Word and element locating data

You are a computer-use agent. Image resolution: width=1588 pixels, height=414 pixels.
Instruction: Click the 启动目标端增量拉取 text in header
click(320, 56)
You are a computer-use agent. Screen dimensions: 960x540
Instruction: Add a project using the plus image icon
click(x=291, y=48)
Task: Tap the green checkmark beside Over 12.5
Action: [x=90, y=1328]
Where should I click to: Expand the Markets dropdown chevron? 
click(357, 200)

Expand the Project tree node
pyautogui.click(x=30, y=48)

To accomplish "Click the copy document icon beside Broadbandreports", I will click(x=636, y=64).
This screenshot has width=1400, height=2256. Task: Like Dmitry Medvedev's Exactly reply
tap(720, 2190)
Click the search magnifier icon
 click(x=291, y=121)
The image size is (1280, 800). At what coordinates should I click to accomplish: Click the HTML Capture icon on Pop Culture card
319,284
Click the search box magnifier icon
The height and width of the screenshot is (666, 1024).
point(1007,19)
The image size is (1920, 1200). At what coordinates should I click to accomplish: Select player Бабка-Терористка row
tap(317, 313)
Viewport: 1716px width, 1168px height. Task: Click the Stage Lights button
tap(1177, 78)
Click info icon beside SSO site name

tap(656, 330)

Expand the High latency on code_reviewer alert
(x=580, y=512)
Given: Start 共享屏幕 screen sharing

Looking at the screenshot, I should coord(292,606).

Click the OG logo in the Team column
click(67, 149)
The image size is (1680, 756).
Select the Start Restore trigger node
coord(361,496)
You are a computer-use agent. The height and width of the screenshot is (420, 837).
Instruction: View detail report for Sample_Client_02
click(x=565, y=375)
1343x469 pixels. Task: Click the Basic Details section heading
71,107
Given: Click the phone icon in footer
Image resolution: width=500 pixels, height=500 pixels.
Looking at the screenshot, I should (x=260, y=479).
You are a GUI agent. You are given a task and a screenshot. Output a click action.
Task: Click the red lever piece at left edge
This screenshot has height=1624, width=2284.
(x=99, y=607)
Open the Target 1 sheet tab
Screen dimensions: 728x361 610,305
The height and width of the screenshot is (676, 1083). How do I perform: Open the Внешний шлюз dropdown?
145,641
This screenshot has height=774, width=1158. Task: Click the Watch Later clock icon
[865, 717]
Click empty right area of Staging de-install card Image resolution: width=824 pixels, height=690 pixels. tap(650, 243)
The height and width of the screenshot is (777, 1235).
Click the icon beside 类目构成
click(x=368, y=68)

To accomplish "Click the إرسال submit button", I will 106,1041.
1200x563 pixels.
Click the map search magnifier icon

- Given task
Reproduce every line of the data above verbatim, with no changes.

- Result below
You are a computer-use agent. Image resolution: width=1588 pixels, height=414 pixels.
Instruction: Click the 启动目标端增量拉取 text in header
click(320, 56)
You are a computer-use agent. Screen dimensions: 960x540
Instruction: Add a project using the plus image icon
click(x=291, y=48)
Task: Tap the green checkmark beside Over 12.5
Action: [x=90, y=1328]
Where should I click to: Expand the Markets dropdown chevron? 
click(357, 200)

Expand the Project tree node
pyautogui.click(x=30, y=48)

To accomplish "Click the copy document icon beside Broadbandreports", I will click(x=636, y=64).
This screenshot has width=1400, height=2256. Task: Like Dmitry Medvedev's Exactly reply
tap(720, 2190)
Click the search magnifier icon
 click(x=291, y=121)
The image size is (1280, 800). At what coordinates should I click to accomplish: Click the HTML Capture icon on Pop Culture card
319,284
Click the search box magnifier icon
The height and width of the screenshot is (666, 1024).
point(1007,19)
The image size is (1920, 1200). At what coordinates should I click to accomplish: Select player Бабка-Терористка row
tap(317, 313)
Viewport: 1716px width, 1168px height. Task: Click the Stage Lights button
tap(1177, 78)
Click info icon beside SSO site name

tap(656, 330)

Expand the High latency on code_reviewer alert
(x=580, y=512)
Given: Start 共享屏幕 screen sharing

Looking at the screenshot, I should coord(292,606).

Click the OG logo in the Team column
click(67, 149)
The image size is (1680, 756).
Select the Start Restore trigger node
coord(361,496)
You are a computer-use agent. The height and width of the screenshot is (420, 837).
Instruction: View detail report for Sample_Client_02
click(x=565, y=375)
1343x469 pixels. Task: Click the Basic Details section heading
71,107
Given: Click the phone icon in footer
Image resolution: width=500 pixels, height=500 pixels.
Looking at the screenshot, I should (x=260, y=479).
You are a GUI agent. You are given a task and a screenshot. Output a click action.
Task: Click the red lever piece at left edge
This screenshot has height=1624, width=2284.
(x=99, y=607)
Open the Target 1 sheet tab
Screen dimensions: 728x361 610,305
The height and width of the screenshot is (676, 1083). How do I perform: Open the Внешний шлюз dropdown?
145,641
This screenshot has height=774, width=1158. Task: Click the Watch Later clock icon
[865, 717]
Click empty right area of Staging de-install card Image resolution: width=824 pixels, height=690 pixels. tap(650, 243)
The height and width of the screenshot is (777, 1235).
Click the icon beside 类目构成
click(x=368, y=68)

To accomplish "Click the إرسال submit button", I will 106,1041.
1200x563 pixels.
Click the map search magnifier icon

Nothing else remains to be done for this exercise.